*Rows:*
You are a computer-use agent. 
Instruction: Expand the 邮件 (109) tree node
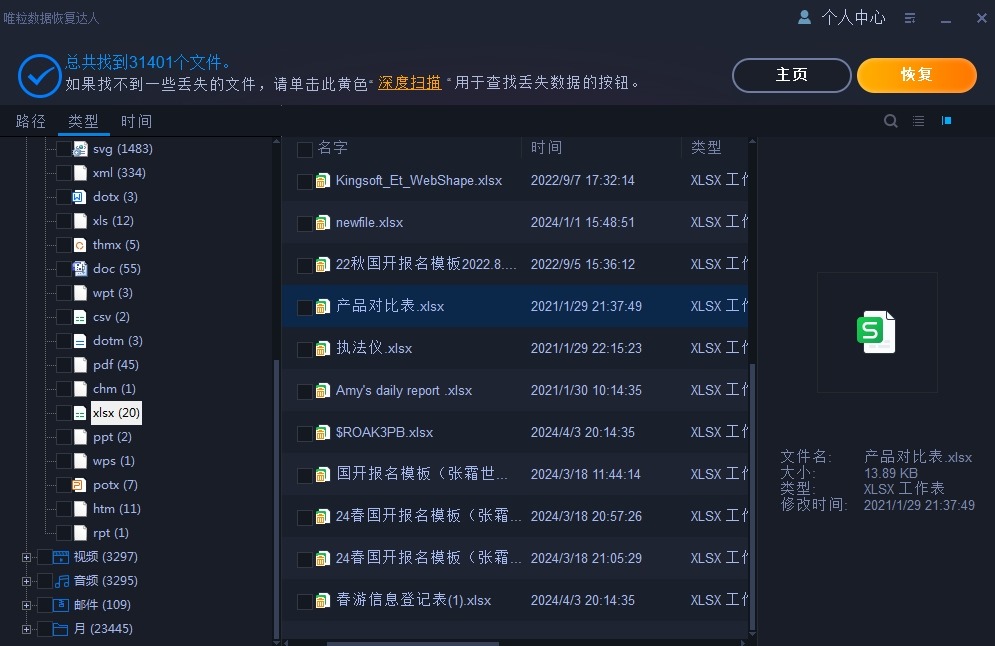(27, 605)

...

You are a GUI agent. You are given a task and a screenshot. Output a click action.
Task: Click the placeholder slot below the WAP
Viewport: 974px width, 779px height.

...

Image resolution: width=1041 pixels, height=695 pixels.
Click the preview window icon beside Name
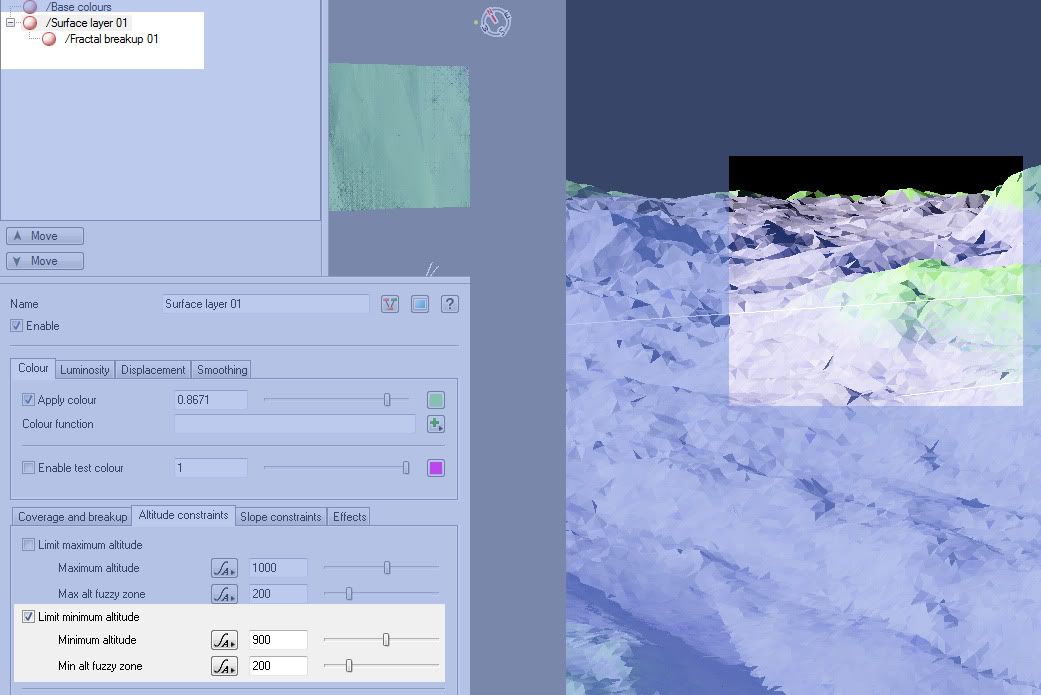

*Task prompt:*
Reproduce everything in the material from the line containing "You are a GUI" down to the line containing "Viewport: 974px width, 779px height.", both of those lines included.

*Task response:*
You are a GUI agent. You are given a task and a screenshot. Output a click action.
Task: Click the placeholder slot below the WAP
Viewport: 974px width, 779px height.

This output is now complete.